- Powers of linear factors in the denominator of a rational function indicate poles of higher order. Any rewriting of the original rational function as a sum of "simpler" rational functions (which is what partial fraction decomposition really is) would need to have a pole of the same order somewhere on the right hand side.
If you don't know what poles are, consider multiplying both sides with $(x+1)$ (no square). Then the left hand side is still unbounded near $x=-1,$ so the right hand side cannot have a finite limit there.
- One way to look at this is to note that $x^2+1$ is even, and there is no hope of rewriting a general function (odd+even parts) as a linear combination of even functions.
(update after clarification of question)
If you "arbitrarily" put a rational function like $\frac1{(x+1)^2(x-1)}$ equal to a linear combination of simple rational functions of your own choice, like in your first example, then you will obtain values for the coefficients but these are "necessary" and not "sufficient". If you work the result from your first example backwards then you obtain the rational function $\frac{x-2}{4(x-1)(x+1)^2}$ which is different from the original.
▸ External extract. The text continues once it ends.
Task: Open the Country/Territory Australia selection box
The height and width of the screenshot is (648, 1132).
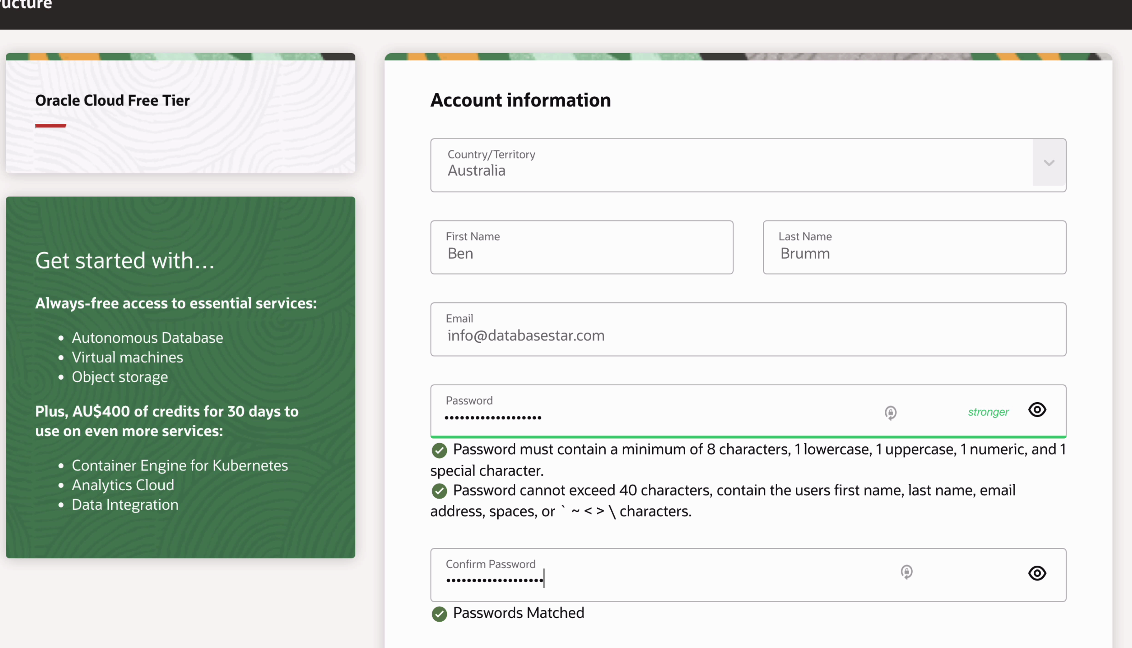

The general setting for this kind of trick is Bezout's theorem for polynomials: if $P(x)$ and $Q(x)$ have no common factors then there exist polynomials $A(x)$ and $B(x)$ such that $A(x)P(x)+B(x)Q(x)$ is the constant $1.$ Applying this to $P(x)=(x+1)^2$ and $Q(x)=x-1$ we see that we can write $\frac1{(x+1)^2(x-1)}=\frac{AP+BQ}{PQ}$ as a linear combination of $\frac1{(x+1)^2}$ and $\frac1{(x-1)}$ but the coefficients are polynomials the degrees of which can be chosen to be smaller than the degrees of the numerators, but not necessarily smaller than that. So instead of repeating the factor $(x+1)$ in the first degree you could also write the decomposition as
$$\frac1{(x+1)^2(x-1)}=\frac E{x-1}+\frac{Fx+G}{(x+1)^2}$$
As it turns out, the more usual form
$$\frac1{(x+1)^2(x-1)}=\frac A{x-1}+\frac{B}{x+1}+\frac{C}{(x+1)^2}$$
is "equivalent" to this in terms of getting a determined system of linear equations, but more "useful" when finding primitive functions (indefinite integrals).